Technical information
- Licensing authority: FCC
- Facility ID: 28310
- Class: B non-commercial educational
- Power: 8.8 kW
- ERP: 25,000 watts
- HAAT: 115 meters (377 ft)
- Transmitter coordinates: 40°28′46.1″N 89°03′12.3″W﻿ / ﻿40.479472°N 89.053417°W

Links
- Public license information: Public file; LMS;
- Webcast: Listen live
- Website: www.wglt.org

= WGLT =

WGLT is a public radio station owned by Illinois State University and broadcasting on 89.1 MHz at Normal, Illinois. It broadcasts primarily local news and NPR programs, plus music in the evenings and on weekends.

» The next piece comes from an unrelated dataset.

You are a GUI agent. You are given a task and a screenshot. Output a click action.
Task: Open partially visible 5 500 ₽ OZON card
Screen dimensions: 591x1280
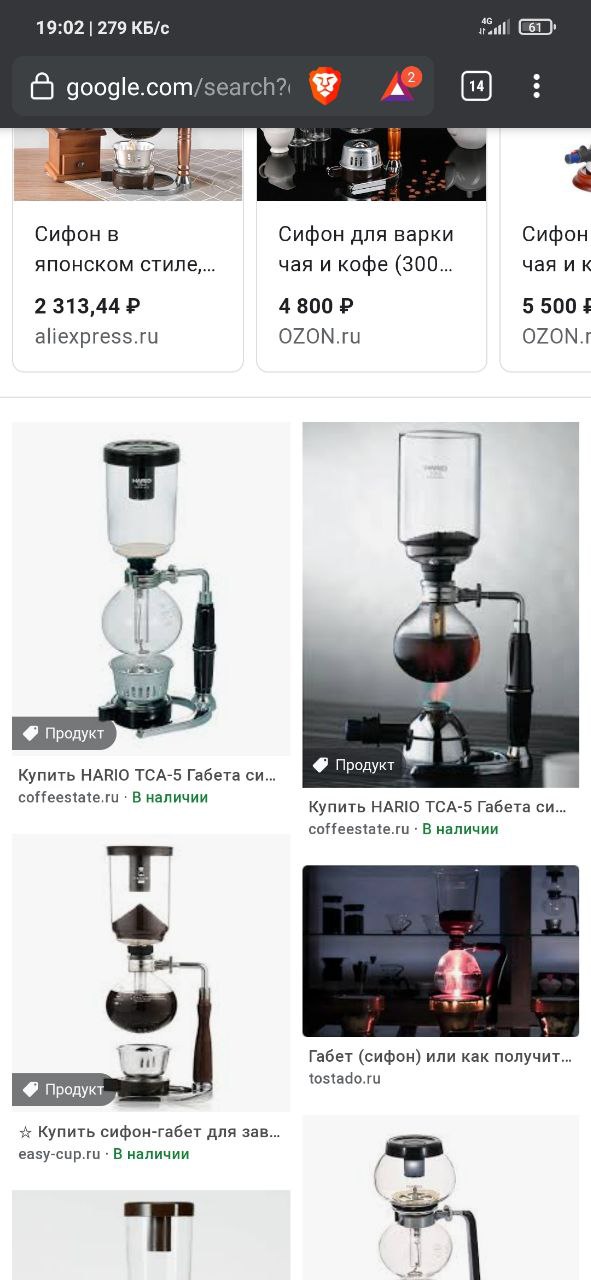[x=545, y=250]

The station's studio is in the WGLT-Vidette Building on the campus of Illinois State University on West Locust Street in Normal, and its transmitter is located on Washington Road in Bloomington. Its callsign comes from the motto of Illinois State University: "Gladly we Learn and Teach", originally "and gladly wold he lerne and gladly teche", from line 309 of The Canterbury Tales.

==History==
WGLT signed on the air on February 6, 1966, with only 10 watts of power and a studio in Cook Hall. It was originally student-run and heard only in the dorms. WGLT increased power to 2,300 watts and became a full-powered NPR station in July 1976, and increased power to 25,000 watts effective radiated power and adopted jazz as its daytime format in August 1992.

On August 5, 2013, WGLT dropped jazz programming from its daytime schedule to concentrate on news/talk full time. Its marquee daily newsmagazine show is "Sound Ideas," airing every weekday.

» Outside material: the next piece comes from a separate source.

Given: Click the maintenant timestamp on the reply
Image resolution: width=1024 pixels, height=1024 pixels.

In April 2019, Illinois State University and Bradley University signed an agreement in which WGLT assumed operations of WCBU in Peoria starting June 1, 2019. WGLT's translator signal at 103.5 FM in Peoria, which had simulcast WGLT's signal, will simulcast WCBU-HD2's classical music format.

Over the decades, WGLT News has been honored with scores of regional and national awards for excellence by the Associated Press, Kaleidoscope, Public Radio News Directors, Inc and the prestigious Edward R. Murrow awards from the Radio Television Digital News Association.